Your response should reproduce every line of the entries that contains the word "will".

#### Material to process ####

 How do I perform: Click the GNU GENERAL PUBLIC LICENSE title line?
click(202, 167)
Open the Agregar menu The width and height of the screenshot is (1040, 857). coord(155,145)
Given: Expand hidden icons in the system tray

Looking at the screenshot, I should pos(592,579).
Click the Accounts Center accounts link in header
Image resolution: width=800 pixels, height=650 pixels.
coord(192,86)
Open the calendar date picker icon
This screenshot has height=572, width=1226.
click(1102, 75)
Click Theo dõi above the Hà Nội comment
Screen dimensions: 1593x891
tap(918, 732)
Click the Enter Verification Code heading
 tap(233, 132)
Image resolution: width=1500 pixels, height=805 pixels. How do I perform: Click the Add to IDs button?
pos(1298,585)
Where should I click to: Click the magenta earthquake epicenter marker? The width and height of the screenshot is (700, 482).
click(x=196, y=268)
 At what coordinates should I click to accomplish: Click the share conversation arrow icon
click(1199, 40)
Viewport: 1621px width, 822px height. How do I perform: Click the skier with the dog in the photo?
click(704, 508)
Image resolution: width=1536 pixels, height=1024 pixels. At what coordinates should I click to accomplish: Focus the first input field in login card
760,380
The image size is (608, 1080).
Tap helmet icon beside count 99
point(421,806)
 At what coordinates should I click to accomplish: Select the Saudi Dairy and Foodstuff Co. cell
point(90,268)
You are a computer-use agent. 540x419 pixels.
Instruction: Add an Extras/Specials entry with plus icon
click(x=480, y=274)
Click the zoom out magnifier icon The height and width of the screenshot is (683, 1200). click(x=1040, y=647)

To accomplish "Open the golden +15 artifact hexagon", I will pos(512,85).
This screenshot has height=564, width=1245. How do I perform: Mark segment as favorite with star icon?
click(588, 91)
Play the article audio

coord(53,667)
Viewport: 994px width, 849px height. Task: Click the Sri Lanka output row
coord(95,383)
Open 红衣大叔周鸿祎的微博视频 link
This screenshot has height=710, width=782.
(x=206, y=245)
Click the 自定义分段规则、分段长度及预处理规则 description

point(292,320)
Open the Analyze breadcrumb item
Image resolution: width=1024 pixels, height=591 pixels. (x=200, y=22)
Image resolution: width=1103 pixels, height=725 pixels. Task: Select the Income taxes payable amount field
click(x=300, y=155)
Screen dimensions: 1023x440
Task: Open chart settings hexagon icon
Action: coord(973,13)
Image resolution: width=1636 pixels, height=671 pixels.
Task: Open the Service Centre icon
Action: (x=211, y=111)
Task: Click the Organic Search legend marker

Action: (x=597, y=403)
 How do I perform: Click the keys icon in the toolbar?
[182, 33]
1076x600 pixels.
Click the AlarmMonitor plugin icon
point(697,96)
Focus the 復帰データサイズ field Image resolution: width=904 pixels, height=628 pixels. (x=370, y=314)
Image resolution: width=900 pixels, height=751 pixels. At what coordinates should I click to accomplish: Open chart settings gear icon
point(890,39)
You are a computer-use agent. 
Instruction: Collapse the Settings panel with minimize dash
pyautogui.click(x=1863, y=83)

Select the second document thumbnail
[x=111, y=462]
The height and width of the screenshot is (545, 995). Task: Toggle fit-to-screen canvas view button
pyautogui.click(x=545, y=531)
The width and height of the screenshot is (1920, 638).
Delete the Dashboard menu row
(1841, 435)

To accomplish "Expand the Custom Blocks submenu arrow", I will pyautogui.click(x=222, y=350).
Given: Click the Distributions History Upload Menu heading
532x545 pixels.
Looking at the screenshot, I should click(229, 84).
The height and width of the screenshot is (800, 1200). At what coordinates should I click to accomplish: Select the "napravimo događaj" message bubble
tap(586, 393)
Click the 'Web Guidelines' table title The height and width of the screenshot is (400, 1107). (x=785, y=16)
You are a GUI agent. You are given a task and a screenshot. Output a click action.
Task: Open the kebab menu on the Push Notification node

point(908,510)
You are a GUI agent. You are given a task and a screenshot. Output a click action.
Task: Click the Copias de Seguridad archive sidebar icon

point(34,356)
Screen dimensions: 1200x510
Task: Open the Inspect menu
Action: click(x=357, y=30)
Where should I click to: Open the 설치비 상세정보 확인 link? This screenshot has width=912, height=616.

####

# Response to this exercise
To accomplish "Open the golden +15 artifact hexagon", I will pos(512,85).
To accomplish "Expand the Custom Blocks submenu arrow", I will pyautogui.click(x=222, y=350).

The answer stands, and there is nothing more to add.